The number of peri- and post-procedural complications during short-term and long-term follow-up in our study are surprisingly low. There was only one major complication, i.e. pericardial effusion or pericardial tamponade, in each group. No minor adverse events were reported. No patient needed cardiovascular surgery. Mortality during long-term follow-up was equal in both groups.
This is in accordance with other studies investigating the LAAC and chronic renal function. Kefer et al. [29] presented in their study the procedural safety and efficacy of LAAC with the ACP device. Stroke reduction was similarly high in patients with CKD and patients with normal renal function with no impact of the CKD stages on the periprocedural major adverse events. This is confirmed by Xue et al. [30], whose study using the Watchman Device documented no differences in complications in the CKD vs. the non-CKD group. Moreover, the observed bleeding rate reduction was significantly higher in the CKD group compared to the non-CKD group.
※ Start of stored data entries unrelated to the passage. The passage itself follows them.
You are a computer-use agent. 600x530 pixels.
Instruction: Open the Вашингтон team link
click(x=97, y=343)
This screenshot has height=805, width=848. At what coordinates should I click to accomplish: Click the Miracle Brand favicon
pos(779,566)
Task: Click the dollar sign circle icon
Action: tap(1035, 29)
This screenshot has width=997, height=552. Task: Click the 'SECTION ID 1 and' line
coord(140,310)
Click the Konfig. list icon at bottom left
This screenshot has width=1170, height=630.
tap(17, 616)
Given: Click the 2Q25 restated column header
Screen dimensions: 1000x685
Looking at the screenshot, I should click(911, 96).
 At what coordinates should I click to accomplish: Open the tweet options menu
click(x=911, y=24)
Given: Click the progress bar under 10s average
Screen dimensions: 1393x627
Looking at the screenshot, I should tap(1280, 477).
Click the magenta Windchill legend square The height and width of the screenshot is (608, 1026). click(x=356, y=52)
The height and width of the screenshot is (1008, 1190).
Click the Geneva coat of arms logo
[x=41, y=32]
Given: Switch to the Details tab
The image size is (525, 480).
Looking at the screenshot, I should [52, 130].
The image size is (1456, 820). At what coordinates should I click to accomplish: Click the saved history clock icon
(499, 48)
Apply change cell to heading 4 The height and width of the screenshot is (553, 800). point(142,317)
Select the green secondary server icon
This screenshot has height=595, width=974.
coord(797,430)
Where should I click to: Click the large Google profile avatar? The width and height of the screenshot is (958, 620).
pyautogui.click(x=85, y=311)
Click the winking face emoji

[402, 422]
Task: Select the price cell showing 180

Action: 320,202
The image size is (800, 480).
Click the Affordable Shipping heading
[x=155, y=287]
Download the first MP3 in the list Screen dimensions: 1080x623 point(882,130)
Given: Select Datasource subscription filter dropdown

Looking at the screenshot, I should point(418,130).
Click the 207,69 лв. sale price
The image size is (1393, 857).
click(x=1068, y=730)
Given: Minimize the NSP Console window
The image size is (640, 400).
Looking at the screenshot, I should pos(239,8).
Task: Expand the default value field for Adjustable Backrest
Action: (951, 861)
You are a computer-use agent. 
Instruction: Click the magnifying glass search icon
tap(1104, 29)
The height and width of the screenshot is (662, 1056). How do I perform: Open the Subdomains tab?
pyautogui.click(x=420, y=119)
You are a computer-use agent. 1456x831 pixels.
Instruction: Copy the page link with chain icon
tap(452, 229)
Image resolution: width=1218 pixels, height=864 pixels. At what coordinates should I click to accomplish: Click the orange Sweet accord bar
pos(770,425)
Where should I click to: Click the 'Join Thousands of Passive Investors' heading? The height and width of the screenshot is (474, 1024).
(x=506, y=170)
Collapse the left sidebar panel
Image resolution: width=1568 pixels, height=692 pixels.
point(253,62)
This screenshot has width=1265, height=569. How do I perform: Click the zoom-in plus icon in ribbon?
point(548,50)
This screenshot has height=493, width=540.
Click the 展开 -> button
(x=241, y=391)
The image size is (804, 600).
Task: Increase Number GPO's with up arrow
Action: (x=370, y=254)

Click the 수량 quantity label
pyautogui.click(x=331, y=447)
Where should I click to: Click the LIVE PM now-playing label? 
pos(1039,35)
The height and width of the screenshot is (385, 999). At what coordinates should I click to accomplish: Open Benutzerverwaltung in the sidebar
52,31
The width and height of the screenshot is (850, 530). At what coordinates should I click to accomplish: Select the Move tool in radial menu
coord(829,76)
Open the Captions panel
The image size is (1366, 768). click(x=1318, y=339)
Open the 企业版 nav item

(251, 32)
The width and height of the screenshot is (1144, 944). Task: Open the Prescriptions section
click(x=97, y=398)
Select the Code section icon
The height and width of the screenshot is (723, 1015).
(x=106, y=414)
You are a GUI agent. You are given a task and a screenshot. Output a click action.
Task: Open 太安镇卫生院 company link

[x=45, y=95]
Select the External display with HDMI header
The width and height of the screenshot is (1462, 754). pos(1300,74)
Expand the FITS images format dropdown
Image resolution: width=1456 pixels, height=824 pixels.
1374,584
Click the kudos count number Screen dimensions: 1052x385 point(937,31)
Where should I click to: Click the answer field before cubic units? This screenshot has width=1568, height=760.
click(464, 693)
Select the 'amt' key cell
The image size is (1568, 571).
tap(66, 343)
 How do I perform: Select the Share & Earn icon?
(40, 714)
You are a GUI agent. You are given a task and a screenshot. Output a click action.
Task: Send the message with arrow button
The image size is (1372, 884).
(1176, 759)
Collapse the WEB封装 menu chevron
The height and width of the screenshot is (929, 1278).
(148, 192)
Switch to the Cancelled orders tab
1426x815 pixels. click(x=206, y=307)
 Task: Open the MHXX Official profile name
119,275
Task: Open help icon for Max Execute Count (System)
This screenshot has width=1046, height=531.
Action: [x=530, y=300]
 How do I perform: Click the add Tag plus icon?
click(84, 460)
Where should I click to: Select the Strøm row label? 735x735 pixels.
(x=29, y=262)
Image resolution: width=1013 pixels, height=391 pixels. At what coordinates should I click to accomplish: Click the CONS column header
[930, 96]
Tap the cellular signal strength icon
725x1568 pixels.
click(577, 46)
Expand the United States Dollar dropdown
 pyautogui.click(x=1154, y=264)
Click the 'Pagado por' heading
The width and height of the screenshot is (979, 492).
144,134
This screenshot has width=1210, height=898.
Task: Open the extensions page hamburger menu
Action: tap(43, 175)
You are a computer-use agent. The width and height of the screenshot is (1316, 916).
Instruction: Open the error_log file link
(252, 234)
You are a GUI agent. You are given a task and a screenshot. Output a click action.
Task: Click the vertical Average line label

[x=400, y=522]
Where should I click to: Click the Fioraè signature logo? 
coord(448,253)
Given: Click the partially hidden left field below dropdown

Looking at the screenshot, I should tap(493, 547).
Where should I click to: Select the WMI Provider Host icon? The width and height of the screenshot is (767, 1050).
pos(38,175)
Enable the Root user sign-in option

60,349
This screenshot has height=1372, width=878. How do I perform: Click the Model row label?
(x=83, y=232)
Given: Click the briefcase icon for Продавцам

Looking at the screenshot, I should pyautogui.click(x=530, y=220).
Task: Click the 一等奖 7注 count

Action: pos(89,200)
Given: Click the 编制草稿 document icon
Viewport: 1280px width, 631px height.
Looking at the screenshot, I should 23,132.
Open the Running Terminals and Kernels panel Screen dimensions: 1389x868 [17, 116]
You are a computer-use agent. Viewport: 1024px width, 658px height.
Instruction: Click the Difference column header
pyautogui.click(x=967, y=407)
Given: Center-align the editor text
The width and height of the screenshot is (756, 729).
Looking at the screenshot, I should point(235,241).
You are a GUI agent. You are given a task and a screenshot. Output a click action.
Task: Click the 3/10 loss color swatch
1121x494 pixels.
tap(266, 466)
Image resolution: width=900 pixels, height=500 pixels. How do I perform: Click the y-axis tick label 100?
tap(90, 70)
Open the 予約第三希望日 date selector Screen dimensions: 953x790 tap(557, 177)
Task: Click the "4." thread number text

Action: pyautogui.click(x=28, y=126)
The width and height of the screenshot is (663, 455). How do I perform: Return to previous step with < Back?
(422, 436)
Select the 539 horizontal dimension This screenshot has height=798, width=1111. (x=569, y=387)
Left atrial appendage closure is not the first choice of therapy in patients with non-valvular AF, but studies have proven the non-inferiority of LAAC as compared to warfarin. Our study has shown that LAAC is safe, even in patients with advanced renal disease, despite increased procedural risk.
At present however, very few nephrologists are aware of and confident with LAA occlusion, a non-pharmacological alternative to oral anticoagulation, for their patients with CKD and AF. For this reason, these patients are rarely discussed with interventional cardiologists or with electrophysiologists for clinical evaluation. On the other hand, cardiologists are often not keen to perform invasive procedures in a fragile population such as renal disease patients, fearing major complications.
The present study has several limitations that should be acknowledged. This was a nonrandomized, retrospective, observational study, which included only 97 patients who underwent LAAC with the Amplatzer device. The follow-up with TOE and laboratory values was restricted to 6 months. Post-procedural long-term follow-up included a range from 12 months to 36 months. Long-term follow-up was restricted to bleeding complications and stroke. Only general mortality between 12 months and 36 months after the procedure could be determined.
In conclusion, in spite of a higher thromboembolic and bleeding risk in patients with severe CKD, LAAC is an equally safe and a feasible option for stroke prevention in patients irrespective of kidney disease stage.